What are you supposed to do with your life? Learning the Bible better makes us infinitely better equipped to answer this question. This is not to diminish the importance of prayer (whereby we learn to submit to God), or ignore the value of counselors and Bible teachers (who guide us with wisdom gained from the Bible), but it affirms the sufficiency of the Scriptures1. The appeal for us to be “not unwise, but understanding what the will of the Lord is” (Eph 5:17) is only achieved by understanding the Word of the Lord. In the Scriptures, “we have the mind of Christ” (1Cor 2:16). The Bible is enough.
Please be clear on what this does not mean. Obviously, the Bible doesn’t tell us everything we want to know about everything. The intent of the Scriptures is not to enable you to “figure out” God, to get you a job, or tell you whether to major in chemistry or history. But the Scriptures contain everything you need to know for the knowledge of salvation and for godly living. “From childhood you have been acquainted with the sacred writings, which are able to make you wise for salvation through faith in Christ Jesus. All Scripture is breathed out by God and profitable for teaching, for reproof, for correction, and for training in righteousness, that the man of God may be competent, equipped for every good work” (2Tim 3:15-17, ESV). The Bible is enough. You need no additional revelation in order to be a faithful Christian.

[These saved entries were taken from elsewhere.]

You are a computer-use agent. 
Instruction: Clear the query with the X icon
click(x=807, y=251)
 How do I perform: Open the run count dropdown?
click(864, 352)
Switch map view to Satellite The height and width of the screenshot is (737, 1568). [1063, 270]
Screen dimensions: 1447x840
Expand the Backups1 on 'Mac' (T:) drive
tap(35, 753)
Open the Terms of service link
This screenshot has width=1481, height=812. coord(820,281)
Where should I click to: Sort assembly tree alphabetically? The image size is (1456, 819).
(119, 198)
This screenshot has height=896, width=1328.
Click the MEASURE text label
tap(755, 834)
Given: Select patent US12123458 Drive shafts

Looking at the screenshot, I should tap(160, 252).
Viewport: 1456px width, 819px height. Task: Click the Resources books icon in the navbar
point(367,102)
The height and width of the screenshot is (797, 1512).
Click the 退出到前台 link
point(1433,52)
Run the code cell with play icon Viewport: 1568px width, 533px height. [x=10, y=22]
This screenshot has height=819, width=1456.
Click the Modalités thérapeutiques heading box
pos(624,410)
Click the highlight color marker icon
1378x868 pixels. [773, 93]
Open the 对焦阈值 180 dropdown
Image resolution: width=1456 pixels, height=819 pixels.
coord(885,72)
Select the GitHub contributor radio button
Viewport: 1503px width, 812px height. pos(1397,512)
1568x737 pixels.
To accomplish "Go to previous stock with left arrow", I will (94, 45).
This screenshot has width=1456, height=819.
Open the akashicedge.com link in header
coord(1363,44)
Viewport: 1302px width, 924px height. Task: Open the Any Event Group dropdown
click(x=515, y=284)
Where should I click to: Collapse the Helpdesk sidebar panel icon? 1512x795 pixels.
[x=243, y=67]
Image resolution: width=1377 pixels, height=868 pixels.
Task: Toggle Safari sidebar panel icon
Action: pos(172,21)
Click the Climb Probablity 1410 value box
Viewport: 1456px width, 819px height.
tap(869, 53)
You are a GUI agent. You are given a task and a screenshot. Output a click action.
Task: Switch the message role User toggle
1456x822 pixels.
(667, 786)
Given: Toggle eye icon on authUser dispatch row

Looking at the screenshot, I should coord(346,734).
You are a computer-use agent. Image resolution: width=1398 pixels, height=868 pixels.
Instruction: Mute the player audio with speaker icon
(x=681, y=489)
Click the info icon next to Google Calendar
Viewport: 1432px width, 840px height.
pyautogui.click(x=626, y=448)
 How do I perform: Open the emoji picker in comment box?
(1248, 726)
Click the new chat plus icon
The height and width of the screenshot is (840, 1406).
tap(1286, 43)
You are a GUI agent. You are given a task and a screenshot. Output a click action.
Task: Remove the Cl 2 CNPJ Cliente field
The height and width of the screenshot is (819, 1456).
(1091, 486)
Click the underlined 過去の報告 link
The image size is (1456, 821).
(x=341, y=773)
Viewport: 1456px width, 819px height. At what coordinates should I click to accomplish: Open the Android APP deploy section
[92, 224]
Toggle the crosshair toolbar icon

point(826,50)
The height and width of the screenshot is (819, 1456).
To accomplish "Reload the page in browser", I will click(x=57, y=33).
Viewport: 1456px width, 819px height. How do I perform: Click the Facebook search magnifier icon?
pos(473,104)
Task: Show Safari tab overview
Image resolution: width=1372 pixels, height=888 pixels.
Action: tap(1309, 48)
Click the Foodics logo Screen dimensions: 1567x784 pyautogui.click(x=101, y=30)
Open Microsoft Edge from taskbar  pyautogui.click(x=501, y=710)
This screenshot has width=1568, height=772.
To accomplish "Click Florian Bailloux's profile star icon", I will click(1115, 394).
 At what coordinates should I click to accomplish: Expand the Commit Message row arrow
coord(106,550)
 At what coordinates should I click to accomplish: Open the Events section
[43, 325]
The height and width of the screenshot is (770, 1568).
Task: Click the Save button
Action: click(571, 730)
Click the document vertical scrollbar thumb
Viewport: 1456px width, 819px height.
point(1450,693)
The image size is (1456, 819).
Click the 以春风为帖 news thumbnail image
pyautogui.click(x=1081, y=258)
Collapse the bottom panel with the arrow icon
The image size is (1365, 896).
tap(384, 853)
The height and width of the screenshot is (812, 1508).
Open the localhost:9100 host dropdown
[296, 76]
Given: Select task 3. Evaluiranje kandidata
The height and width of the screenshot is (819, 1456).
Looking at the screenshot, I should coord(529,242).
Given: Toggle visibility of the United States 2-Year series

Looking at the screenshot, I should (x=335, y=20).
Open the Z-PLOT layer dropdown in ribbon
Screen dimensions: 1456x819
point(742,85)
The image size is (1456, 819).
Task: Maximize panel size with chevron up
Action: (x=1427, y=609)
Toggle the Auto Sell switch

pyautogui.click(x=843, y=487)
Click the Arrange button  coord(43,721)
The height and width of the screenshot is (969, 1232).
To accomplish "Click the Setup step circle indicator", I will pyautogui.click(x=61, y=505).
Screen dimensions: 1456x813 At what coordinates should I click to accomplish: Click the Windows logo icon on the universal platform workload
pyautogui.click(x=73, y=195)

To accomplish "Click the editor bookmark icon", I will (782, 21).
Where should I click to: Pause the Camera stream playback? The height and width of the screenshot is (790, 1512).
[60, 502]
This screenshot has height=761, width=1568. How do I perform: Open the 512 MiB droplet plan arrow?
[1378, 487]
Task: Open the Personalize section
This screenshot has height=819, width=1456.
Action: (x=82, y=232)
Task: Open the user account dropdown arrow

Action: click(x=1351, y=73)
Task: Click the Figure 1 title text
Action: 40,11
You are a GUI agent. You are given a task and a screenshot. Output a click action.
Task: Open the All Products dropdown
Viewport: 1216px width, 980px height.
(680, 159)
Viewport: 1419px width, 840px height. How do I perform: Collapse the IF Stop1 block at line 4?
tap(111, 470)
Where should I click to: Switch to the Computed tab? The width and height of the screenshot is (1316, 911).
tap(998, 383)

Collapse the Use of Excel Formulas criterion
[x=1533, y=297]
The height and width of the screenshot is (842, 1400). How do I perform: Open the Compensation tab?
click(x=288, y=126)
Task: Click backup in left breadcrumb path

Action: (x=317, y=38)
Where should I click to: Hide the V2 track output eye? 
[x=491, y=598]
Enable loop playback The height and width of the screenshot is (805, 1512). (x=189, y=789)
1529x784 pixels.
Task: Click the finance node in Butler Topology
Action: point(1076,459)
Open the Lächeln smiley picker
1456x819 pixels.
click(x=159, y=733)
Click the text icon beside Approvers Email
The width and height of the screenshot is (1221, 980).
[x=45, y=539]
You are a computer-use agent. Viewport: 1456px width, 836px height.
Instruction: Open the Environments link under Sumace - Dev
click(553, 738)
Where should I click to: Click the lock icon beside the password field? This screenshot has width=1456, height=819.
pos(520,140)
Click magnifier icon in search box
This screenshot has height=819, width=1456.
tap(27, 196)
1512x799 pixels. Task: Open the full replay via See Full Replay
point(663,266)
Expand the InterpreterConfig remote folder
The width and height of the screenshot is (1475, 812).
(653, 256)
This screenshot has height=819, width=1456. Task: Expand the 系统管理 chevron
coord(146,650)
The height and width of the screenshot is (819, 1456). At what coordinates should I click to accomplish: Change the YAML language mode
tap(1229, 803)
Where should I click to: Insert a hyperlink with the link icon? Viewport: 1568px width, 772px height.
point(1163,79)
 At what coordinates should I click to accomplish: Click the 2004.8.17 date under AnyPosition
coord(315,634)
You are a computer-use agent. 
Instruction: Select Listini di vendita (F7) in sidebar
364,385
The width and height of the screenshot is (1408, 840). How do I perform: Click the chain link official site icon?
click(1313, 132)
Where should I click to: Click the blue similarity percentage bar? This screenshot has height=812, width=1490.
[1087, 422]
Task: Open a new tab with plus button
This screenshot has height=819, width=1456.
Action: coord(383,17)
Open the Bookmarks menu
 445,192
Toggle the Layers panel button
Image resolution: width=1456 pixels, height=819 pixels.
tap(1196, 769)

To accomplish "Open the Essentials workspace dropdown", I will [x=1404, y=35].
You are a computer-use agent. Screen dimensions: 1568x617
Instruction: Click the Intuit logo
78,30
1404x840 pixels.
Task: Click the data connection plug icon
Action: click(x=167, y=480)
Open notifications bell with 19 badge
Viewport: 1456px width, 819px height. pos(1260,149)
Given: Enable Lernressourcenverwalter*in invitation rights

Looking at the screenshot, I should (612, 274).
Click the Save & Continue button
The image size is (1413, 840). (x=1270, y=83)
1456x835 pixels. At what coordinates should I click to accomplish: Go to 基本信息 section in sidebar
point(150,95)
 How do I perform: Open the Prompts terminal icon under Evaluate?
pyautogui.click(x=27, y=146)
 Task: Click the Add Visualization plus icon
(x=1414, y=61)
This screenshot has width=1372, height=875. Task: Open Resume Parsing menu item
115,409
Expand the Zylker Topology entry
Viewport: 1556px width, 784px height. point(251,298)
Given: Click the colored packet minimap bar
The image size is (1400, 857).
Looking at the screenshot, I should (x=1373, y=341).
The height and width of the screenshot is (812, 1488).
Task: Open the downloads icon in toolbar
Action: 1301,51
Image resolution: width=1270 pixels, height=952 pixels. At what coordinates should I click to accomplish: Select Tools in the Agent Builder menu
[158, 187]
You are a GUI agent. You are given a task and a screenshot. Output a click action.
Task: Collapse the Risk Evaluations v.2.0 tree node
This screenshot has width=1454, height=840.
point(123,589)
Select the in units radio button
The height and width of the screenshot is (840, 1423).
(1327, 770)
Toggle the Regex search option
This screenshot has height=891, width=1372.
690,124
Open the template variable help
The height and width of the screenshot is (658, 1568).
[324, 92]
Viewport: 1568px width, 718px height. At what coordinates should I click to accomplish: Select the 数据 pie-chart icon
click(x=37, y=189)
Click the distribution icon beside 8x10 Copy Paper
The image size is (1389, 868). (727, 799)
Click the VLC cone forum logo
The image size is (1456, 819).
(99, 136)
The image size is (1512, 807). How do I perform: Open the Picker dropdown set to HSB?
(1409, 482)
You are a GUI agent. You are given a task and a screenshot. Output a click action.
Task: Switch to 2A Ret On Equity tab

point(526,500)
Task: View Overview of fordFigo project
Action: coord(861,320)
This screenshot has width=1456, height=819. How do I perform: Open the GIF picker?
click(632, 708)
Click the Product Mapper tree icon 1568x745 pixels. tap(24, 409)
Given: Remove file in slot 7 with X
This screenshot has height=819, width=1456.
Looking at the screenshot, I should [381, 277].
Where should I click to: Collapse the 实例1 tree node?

You don’t need a mystical experience, a vision, a prophet – you need the Word of the Lord. You need to read it, study it, obey it, and listen to it being preached. Your need for the Scriptures will never be exhausted. Thankfully, the circumstances of your life will never exhaust the Scriptures’ relevance to you. Psalm 119:105 abides true: “Your word is a lamp to my feet and a light to my path.”
The Bible is enough because it gives you something that no blog, no university professor, and no other book could ever provide: perfect wisdom from above. When Ezra the scribe was going to Jerusalem, Artaxerxes, King of Persia, supported his mission and sent a letter with him (Ezra 7:12-26, ESV). “You are sent by the king and his seven counselors to make inquiries about Judah and Jerusalem according to the Law of your God, which is in your hand … Whatever seems good to you and your brothers to do with the rest of the silver and gold, you may do, according to the will of your God … And you, Ezra, according to the wisdom of your God that is in your hand, appoint magistrates and judges who may judge all the people in the province beyond the river, all such as know the laws of your God. And those who do not know them, you shall teach” (Ezra 7:14–25, ESV) Ezra could be trusted to do the will of God. Why? Because he held the wisdom of God in his hand. How? The Law of God was in his hand – he was holding the Scriptures, and the Scriptures are sufficient.